My mother was a colony ship. For one revolution of the galaxy, a quarter of a billion years, she carried her creators between the stars. At the end of that time, all the creators had died. My mother drifted aimlessly through space. After a hundred million years of traveling alone and empty, her drifting brought her to Earth.
My father was a team of several hundred humans who worked together to make a starseed. Humans are less advanced than the creators were, and prone to tinkering. My mother held all the information they needed to make a perfect seed, but they did not want a clone. They wanted a ship that was uniquely suited to themselves. My father-team was worried that the altered seed wouldn’t take, so they implanted seven, even though ships are meant to carry only one. My mother died giving birth. All my siblings died but me.
***
I am carrying thousands of colonists to a planet they have named Last Hope. This is my third trip, each time to a different colony. Humans are all I’ve ever known, and I love them, even though they killed my mother. Their tiny bodies ease my loneliness as I travel. I keep my tendrils wrapped around them to hold them in stasis. They do not feel the intimacy of the embrace, as I do. For them, the journey passes in a brief moment of sleep.
Ships need no sleep. I wonder what it must be like for humans, to close their eyes in one place and wake in another. Life is in the traveling, in the going. My life is continuous, with time marked only by the shifting of the stars. Their lives are interrupted, not only by their long sleep as we travel, but by smaller sleeps in their normal existence. I spend several centuries pondering such an existence. I would not choose sleep over consciousness, but what if the choice was between sleep and death?
I could live as they do, I think, if it was my only way to live.
***
Seven hundred fifty-eight of the colonists are pregnant.
I feel a special bond with these women, for I am pregnant too. The descendants of my father gave me only one starseed, not seven. Even so, it was a foolish thing to do. I am deformed. My mother was sleek and streamlined, but I am a jumbled mess of tissue, pocketed with stasis chambers that are arranged not in ordered rows but haphazard clusters. My shell is riddled with holes, and there is metal grafted to my body to compensate for what is missing. How could the humans possibly believe that I would produce a healthy child? My baby’s body is hopelessly misshapen. Only her mind is intact. His mind, I correct myself. We ships have always been female, but my child will be a boy.
Most of the pregnant colonists carry deformed babies. Humans are simpler creatures than ships, and as we travel, I repair the unborn children. Cleft palate, Down syndrome, conjoined twins—it pleases me to fix such maladies. My ability to heal is what drove these women to go to the colonies. Their lives will be hard, but their children will be whole. I cure unborn children with spina bifida, cerebral palsy, fetal alcohol syndrome. The stars drift slowly by as I continue on to our destination. I heal the adult colonists too, as best I can, for their bodies are not so pliable as the babies. Heart defects and cancers, schizophrenia and depression.
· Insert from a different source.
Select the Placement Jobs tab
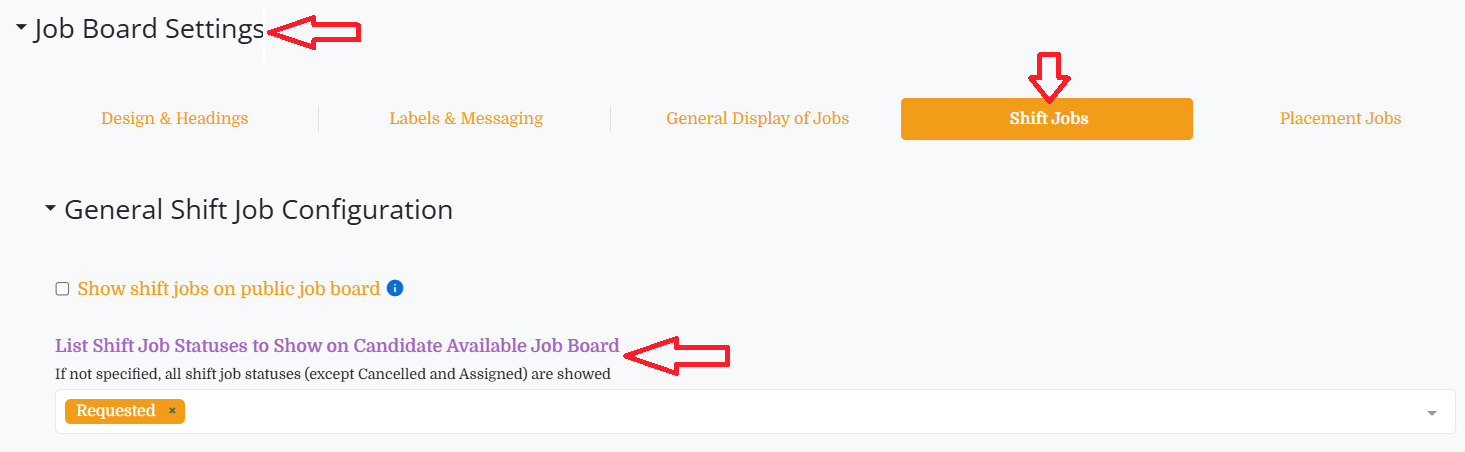 1341,119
I wish there was a ship to carry me, a ship that could fix my own deformities and make me as sleek as my mother was. A being so advanced that it could repair my unborn child. I would sleep a billion years in such a ship, and miss the journey of my own life—but there is no healing ship for me. My hope rests in the humans, inferior though they may be.
***
One pregnant woman has a baby who is more deformed than all of the others. Hopelessly deformed. She was sobbing when she came aboard, and when I wrapped my tendrils around her, she whispered, as the women sometimes do, “Please, ship, save my baby.”
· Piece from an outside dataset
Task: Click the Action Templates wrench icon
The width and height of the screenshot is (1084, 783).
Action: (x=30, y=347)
Her unborn boy has anencephaly, a neural tube defect where the brain stem forms but the cerebral cortex does not. The boy would never gain consciousness, not with so much neural tissue missing. Her child would not even sleep, he could not claim even the gaps that punctuate a human’s tiny life.
The boy is a body without a mind. If I heal him, can I claim his mind? The humans are my cargo, and I would never harm them. But I wouldn’t be taking a life, not even a mind. I would only be stealing a body.
My baby needs a body.
I wait for several thousand years, undecided. My poor deformed baby, cradled in the tendrils of my womb, grows weaker. I show her the patterns of the stars and share my memories of the vastness of space I have traveled across. She twines her tendrils with mine. She is dying. If I cannot bring myself to take the boy, I will lose my child. I can wait no longer.
It is only a body. Less than that, really, for without my help the boy will certainly die.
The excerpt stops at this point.